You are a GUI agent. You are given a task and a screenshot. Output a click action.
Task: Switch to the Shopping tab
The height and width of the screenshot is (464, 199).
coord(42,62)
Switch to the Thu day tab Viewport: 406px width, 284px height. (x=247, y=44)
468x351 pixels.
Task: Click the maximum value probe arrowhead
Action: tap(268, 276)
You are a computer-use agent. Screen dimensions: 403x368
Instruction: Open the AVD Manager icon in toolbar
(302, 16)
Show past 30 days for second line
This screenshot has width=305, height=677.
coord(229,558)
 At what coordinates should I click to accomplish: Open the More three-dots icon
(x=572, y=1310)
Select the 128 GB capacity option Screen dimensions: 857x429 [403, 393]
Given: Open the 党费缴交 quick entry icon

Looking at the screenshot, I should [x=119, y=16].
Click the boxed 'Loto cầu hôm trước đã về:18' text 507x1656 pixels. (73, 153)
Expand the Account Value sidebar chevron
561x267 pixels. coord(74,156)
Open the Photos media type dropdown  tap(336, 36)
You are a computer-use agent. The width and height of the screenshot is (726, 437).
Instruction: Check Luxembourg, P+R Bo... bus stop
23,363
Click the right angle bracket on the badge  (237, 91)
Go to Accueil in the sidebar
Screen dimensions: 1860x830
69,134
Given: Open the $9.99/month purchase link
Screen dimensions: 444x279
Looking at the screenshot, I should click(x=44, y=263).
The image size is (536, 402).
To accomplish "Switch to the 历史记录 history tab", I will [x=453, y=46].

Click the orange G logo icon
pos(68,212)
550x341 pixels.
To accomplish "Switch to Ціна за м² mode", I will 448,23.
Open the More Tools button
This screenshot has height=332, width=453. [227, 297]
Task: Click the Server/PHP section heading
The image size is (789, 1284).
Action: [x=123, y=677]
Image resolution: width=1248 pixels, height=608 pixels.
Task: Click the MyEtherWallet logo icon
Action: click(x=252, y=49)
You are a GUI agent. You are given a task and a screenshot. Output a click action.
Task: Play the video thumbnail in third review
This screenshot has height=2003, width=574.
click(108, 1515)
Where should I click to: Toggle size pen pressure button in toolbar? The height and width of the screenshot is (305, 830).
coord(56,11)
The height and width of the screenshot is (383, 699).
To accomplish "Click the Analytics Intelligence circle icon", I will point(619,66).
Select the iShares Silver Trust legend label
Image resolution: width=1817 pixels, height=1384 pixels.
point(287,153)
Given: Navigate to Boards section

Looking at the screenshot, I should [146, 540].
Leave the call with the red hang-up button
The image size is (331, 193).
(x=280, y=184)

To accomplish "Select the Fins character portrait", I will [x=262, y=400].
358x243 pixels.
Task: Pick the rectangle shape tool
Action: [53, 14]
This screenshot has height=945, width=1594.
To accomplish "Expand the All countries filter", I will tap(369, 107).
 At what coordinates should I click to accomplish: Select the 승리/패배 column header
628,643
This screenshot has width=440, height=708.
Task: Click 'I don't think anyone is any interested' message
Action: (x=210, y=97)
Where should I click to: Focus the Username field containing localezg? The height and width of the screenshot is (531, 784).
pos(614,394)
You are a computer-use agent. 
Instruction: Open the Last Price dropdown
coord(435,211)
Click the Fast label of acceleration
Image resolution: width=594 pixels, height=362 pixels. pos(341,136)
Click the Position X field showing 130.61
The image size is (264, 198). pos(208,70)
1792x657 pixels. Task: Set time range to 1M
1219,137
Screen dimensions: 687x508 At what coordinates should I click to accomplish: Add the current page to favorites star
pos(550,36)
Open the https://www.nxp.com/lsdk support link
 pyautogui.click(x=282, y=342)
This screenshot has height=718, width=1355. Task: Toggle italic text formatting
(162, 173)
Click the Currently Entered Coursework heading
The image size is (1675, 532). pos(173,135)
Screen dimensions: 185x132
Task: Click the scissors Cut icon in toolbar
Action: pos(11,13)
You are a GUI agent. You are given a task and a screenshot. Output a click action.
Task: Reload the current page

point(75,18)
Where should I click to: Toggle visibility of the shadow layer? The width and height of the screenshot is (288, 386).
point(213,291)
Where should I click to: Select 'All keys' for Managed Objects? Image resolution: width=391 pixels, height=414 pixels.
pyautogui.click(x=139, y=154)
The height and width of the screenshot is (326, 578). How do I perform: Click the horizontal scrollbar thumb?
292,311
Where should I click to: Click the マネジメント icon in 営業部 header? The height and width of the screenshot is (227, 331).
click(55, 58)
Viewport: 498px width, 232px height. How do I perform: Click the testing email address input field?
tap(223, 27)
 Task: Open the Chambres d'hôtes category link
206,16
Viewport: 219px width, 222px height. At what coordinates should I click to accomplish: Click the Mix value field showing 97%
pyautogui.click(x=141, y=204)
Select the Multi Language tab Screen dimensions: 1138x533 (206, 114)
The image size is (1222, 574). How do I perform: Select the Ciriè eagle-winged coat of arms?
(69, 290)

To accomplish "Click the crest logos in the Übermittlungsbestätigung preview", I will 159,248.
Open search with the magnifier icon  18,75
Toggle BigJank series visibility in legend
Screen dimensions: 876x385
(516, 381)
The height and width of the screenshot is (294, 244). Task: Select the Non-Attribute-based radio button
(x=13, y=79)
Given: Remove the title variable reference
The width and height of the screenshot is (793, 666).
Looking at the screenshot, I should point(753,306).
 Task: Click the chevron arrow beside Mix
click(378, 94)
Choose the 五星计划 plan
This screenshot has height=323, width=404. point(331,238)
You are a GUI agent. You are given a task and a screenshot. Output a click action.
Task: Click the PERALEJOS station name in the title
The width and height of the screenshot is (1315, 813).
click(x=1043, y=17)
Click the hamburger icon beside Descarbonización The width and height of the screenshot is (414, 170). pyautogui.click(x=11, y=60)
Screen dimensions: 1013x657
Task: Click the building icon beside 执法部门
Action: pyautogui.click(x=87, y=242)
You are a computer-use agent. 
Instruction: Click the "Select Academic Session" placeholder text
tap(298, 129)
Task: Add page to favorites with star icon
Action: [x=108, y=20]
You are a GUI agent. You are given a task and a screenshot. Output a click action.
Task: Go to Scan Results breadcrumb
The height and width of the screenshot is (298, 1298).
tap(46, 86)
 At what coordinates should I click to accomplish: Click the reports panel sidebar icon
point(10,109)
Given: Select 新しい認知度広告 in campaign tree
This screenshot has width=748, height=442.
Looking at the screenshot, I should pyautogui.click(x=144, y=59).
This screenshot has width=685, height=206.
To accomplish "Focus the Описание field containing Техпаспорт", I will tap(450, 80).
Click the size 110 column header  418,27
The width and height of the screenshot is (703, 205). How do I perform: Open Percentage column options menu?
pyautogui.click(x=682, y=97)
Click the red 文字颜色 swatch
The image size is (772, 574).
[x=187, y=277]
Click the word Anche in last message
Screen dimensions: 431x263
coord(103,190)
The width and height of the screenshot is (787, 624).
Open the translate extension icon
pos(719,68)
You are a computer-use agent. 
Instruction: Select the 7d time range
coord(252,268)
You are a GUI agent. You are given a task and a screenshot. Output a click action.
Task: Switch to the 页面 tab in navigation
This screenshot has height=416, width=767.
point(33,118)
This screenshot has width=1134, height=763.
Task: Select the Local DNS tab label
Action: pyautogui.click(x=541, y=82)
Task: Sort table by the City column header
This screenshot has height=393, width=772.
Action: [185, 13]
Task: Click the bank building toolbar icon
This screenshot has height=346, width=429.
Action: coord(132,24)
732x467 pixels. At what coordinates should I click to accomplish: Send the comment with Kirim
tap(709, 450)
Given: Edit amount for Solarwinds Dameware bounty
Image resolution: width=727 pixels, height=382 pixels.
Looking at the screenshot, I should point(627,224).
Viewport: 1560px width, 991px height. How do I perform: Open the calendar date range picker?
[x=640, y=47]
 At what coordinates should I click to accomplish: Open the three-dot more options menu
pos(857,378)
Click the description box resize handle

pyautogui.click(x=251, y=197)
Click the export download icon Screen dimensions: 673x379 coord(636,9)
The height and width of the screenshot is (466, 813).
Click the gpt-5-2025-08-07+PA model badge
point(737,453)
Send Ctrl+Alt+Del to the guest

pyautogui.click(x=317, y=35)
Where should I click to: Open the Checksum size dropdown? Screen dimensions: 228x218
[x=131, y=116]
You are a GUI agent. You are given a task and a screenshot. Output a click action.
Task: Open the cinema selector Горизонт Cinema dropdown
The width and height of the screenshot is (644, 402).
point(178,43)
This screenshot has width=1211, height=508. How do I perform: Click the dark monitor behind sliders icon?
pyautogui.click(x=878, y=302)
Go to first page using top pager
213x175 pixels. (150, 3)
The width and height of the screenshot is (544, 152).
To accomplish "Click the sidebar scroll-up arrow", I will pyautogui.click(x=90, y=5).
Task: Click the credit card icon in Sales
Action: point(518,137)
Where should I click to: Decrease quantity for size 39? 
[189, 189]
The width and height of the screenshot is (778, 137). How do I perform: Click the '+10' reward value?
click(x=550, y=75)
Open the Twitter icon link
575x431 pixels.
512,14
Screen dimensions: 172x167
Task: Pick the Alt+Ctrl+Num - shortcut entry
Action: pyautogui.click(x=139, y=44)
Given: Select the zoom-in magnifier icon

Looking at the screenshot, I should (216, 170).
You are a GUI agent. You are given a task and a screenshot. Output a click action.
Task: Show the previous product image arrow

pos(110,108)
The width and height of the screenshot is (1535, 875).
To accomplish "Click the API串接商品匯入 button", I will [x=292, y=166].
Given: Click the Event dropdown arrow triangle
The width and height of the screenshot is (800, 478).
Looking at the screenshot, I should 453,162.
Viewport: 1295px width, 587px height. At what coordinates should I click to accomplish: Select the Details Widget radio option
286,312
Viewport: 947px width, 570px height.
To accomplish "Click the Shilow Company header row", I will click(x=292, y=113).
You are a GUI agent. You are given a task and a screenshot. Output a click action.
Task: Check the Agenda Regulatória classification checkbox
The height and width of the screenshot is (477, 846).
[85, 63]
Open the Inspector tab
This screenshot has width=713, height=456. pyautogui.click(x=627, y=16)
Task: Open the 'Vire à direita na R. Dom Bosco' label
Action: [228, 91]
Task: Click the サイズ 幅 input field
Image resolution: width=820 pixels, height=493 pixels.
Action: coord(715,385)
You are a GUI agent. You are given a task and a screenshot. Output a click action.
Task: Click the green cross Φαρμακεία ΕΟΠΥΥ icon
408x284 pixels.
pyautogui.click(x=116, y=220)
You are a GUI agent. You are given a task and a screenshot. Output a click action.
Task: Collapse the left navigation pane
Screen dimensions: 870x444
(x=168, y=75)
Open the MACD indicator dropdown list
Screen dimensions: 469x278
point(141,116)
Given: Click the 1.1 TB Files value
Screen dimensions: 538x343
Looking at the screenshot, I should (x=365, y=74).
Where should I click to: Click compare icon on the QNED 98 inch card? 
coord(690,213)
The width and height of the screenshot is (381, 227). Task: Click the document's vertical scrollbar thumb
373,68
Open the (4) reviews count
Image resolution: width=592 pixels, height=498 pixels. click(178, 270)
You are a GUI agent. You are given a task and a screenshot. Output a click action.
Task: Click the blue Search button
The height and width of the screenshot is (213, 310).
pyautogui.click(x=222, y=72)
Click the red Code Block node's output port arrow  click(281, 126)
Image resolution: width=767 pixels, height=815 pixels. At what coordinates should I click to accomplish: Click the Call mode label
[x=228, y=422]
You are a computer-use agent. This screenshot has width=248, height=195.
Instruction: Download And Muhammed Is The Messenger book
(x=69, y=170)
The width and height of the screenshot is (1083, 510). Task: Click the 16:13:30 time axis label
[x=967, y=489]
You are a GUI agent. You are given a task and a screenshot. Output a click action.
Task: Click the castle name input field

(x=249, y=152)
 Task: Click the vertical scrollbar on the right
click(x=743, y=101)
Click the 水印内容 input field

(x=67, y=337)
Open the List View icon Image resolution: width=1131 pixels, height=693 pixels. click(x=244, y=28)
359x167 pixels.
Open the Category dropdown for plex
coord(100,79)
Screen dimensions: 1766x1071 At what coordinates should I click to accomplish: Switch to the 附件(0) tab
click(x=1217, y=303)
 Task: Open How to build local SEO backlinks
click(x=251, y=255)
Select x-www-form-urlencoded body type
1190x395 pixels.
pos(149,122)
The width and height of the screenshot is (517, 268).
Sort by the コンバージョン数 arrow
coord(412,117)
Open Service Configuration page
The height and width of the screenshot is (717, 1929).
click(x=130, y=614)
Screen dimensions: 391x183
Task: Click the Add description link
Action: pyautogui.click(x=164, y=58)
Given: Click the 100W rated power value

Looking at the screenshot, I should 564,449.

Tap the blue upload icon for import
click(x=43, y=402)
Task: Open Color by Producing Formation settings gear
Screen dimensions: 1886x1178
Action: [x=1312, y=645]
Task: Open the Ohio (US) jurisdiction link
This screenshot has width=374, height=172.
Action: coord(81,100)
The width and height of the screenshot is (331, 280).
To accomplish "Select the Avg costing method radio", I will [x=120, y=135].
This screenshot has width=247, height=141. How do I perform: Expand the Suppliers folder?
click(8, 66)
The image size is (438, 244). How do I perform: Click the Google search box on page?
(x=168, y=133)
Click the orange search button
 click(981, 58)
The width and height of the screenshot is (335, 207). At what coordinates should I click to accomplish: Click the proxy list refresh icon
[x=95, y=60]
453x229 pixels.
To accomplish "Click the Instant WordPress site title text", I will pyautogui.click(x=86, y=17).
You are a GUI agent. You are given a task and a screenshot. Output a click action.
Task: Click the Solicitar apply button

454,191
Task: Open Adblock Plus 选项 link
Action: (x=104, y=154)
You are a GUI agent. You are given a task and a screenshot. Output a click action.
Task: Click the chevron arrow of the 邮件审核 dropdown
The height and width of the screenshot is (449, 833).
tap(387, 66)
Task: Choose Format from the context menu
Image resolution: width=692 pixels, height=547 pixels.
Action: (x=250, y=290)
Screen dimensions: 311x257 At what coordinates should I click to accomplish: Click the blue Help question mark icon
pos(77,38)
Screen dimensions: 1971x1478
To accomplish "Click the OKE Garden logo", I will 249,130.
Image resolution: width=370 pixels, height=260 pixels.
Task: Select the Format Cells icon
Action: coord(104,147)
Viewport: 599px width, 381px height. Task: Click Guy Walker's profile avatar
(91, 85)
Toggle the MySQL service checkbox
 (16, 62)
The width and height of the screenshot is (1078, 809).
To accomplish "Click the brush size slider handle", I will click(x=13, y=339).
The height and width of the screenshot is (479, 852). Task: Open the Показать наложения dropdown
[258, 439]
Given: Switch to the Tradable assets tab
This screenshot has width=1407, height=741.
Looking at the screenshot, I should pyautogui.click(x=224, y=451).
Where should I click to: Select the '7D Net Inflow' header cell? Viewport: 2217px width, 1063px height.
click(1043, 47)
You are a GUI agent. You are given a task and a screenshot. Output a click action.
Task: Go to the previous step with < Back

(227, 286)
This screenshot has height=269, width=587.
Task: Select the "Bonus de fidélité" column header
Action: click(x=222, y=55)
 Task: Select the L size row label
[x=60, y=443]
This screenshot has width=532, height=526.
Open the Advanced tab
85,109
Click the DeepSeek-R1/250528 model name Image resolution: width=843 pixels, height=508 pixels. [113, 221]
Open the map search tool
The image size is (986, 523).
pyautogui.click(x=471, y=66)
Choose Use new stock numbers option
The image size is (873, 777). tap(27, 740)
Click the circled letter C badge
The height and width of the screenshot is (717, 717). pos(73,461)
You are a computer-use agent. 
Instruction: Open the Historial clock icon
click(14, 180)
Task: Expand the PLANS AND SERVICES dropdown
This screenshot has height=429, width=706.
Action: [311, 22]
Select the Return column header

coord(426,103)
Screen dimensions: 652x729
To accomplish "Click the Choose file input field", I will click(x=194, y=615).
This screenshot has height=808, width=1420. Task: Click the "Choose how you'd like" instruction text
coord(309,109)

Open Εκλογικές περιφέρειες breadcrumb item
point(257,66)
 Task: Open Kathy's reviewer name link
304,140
* * * *
• **Activity**
Could you repeat exactly the lines above from the line with "Click the description box resize handle" up to and including the line with "The width and height of the screenshot is (1535, 875).", and only those?

• **Response area**
Click the description box resize handle

pyautogui.click(x=251, y=197)
Click the export download icon Screen dimensions: 673x379 coord(636,9)
The height and width of the screenshot is (466, 813).
Click the gpt-5-2025-08-07+PA model badge
point(737,453)
Send Ctrl+Alt+Del to the guest

pyautogui.click(x=317, y=35)
Where should I click to: Open the Checksum size dropdown? Screen dimensions: 228x218
[x=131, y=116]
You are a GUI agent. You are given a task and a screenshot. Output a click action.
Task: Open the cinema selector Горизонт Cinema dropdown
The width and height of the screenshot is (644, 402).
point(178,43)
This screenshot has width=1211, height=508. How do I perform: Click the dark monitor behind sliders icon?
pyautogui.click(x=878, y=302)
Go to first page using top pager
213x175 pixels. (150, 3)
The width and height of the screenshot is (544, 152).
To accomplish "Click the sidebar scroll-up arrow", I will pyautogui.click(x=90, y=5).
Task: Click the credit card icon in Sales
Action: point(518,137)
Where should I click to: Decrease quantity for size 39? 
[189, 189]
The width and height of the screenshot is (778, 137). How do I perform: Click the '+10' reward value?
click(x=550, y=75)
Open the Twitter icon link
575x431 pixels.
512,14
Screen dimensions: 172x167
Task: Pick the Alt+Ctrl+Num - shortcut entry
Action: pyautogui.click(x=139, y=44)
Given: Select the zoom-in magnifier icon

Looking at the screenshot, I should (216, 170).
You are a GUI agent. You are given a task and a screenshot. Output a click action.
Task: Show the previous product image arrow

pos(110,108)
The width and height of the screenshot is (1535, 875).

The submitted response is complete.